Many apps on Android are written in Java, and much of Android’s internal frameworks are also written in Java. So having an familiarity of the Java language is helpful not only for writing your own apps, but if you want to tweak or add features to the Android user interface itself.

• Thinking in Java — a free online book by Bruce Eckel. This book teaches the language of Java. It doesn’t include stuff particular to Android, but covers the basic syntax and linguistic concepts that Java programmers use. If you’re just starting with Java, this is a good book to read. Sample code is included. Should you prefer a newer paper-version, “Thinking in Java” is available as a printed edition as well.

Learn the C language

Much of the “lower level” portion of Android are written in the C language. The Linux-based Android kernel is also written in C, and C is used by many apps as well.

Learn the C++ language

C++ is an “object oriented” version of C.

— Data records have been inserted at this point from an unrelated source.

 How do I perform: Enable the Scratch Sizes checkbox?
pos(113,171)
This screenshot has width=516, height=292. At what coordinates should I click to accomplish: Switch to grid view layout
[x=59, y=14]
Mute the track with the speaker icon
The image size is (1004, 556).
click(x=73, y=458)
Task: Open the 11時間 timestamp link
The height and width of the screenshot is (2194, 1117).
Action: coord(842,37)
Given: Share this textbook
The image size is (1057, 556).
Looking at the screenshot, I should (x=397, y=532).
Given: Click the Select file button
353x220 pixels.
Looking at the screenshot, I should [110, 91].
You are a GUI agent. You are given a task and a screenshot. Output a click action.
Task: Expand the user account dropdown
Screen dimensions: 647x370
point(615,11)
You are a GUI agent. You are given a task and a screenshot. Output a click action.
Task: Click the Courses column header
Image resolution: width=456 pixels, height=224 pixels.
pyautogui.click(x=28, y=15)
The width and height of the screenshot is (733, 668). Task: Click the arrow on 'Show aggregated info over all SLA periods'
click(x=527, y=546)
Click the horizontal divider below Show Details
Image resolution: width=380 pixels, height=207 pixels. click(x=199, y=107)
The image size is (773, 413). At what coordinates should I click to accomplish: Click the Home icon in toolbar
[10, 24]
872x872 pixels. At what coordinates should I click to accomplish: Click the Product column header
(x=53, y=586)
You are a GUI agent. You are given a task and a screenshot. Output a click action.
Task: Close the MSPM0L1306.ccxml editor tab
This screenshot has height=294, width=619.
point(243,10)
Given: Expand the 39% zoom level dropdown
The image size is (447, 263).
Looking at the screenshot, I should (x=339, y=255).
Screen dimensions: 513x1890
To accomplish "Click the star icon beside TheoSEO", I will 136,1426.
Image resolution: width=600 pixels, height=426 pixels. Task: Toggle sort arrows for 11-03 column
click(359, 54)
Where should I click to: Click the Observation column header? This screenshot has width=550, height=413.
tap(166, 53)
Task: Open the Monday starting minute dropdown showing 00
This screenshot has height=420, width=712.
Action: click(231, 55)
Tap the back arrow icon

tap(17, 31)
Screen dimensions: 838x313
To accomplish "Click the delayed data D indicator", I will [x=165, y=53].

Learn about the build system (GNU Make)

• Google’s original documentation about the build system
• GNU Make manual — the Android build system is built on top of the “make” command. It’s not quite a programming language, but it is a potentially complex mix of “recipes” and “rules” that you must understand to know how Android efficiently builds all the code into a flashable .zip you can install onto a device.
• The Android-Building Group — this is Google’s official Google Group for building AOSP (Android Open Source Project– or vanilla Android from Google). If you have questions, this is a good place to find answers.

Learn about the Android kernel (based on the Linux kernel)

• How To Build A Kernel A tutorial from Google on how to build the Android kernel from scratch. CyanogenMod will automatically build the kernel as part of the build, provided that the kernel is in /kernel/vendorname/device/codename and referenced from the appropriate .mk file.

Learn about the Android Frameworks

The official Android Developer Site — This is the central documentation site from Google about development for Android– in other words, bookmark this site, as you will refer to it again and again as you create your own apps (or change the framework itself to affect apps that run).

Android classes — If you’re going to write a Java program for Android, this is the central location for learning about all the Android-specific classes available.